We next looked at H3K4me3 levels and expression changes at specific genes involved in retinoic acid biosynthesis and enriched in our gene signature. We observed robust increased H3K4me3 deposition at the promoter of the retinaldehyde dehydrogenase ALDH1A1 following knockdown of PBRM1 in 786-O cells (Fig. 3D). This corresponded with increased RNA-seq expression of ALDH1A1 in these cells, at both 10% and 1% FBS (Fig. 3E).
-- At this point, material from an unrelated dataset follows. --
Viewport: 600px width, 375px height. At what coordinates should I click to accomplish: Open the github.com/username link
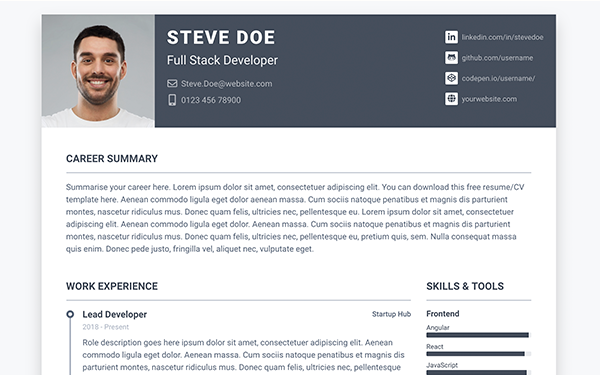pyautogui.click(x=497, y=58)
In addition, we observed increased H3K4me3 and RNA-seq expression of the retinaldehyde reductase DHRS3, as well as the retinol dehydrogenases DHRS9 and DHRS4L2 (a splice isoform of DHRS4), other genes enriched in our signature, although there was some variation in expression changes between the PBRM1 shRNA lines or the FBS conditions (Supplementary Fig. S3A–S3F; refs. 44, 45). We also identified UGT1A8, a UDP-glucuronosyltransferase involved in retinoic acid metabolism, as upregulated as part of our signature (Supplementary Fig. S3G and S3H; ref. 46). We additionally looked at the degree of open chromatin at the loci of these genes but did not see significant differences between the PBRM1 shRNA and control cells, in accordance with our global analysis (Supplementary Fig. S3I).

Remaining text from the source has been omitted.